UNITED STATES DISTRICT COURT SOUTHERN DISTRICT OF NEW YORK
Jan 7, 2021
11 Cr. 1032-31 (PAE) (S.D.N.Y. Jan. 7, 2021)

Opinion

11 Cr. 1032-31 (PAE)

01-07-2021

UNITED STATES OF AMERICA, v. MIGUEL STRONG, Defendant.


ORDER

:

The Court has received a request from defendant Miguel Strong seeking his release from United States Penitentiary Canaan ("USP Canaan") under 18 U.S.C. § 3582(c)(1)(A)(i), in light of his recent diagnosis of COVID-19 and attendant risks to his health. Dkt. 2541 ("Def. Mot."); Dkt. 2549 ("Def. Mem."); Dkt. 2563 ("Def. Reply"). The Government opposes this request. Dkt. 2562 ("Gov't Mem."). For the following reasons, the Court denies this application.

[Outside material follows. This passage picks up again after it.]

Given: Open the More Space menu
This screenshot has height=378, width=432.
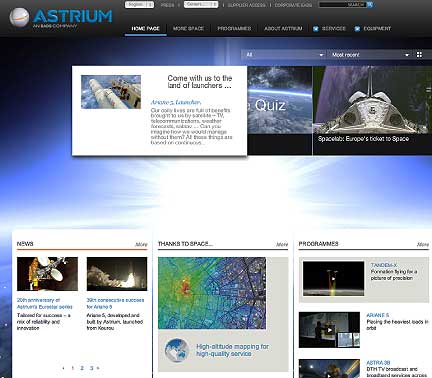Looking at the screenshot, I should 188,29.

Strong was a member of the Bad Boys, a sect of the Bronx Trinitarios Gang ("BTG"), from the mid-2000s until his arrest in 2011. Gov't Mem. at 1. He participated in several violent acts, including the felony murder of David Avila-Gomez. Id. at 1-2; Dkt. 1650 ("PSR") ¶¶ 77-78. On September 4, 2009, Strong and four other BTG members set out to Yonkers to commit a robbery. Dkt. 1664 ("Sent. Tr.") at 40. Strong was the driver. Id. After they spotted Avila-Gomez holding a cell phone, Strong's four co-conspirators approached him. Id. at 41. One co-defendant, Jose Marmolejos, cocked a gun, pointed it at Avila-Gomez's head, and demanded his phone. PSR ¶ 76. When Avila-Gomez refused and tried to run into his house, Marmolejos shot him three times. Id. Although Strong had stayed behind near the car while the shooting took place, he then drove the group away, leaving Avila-Gomez to die. Id. Immediately after the shooting, Strong drove the group to another town to find and rob a rival gang member who owed them money. Id. After failing to find him, they instead burglarized several cars. Id.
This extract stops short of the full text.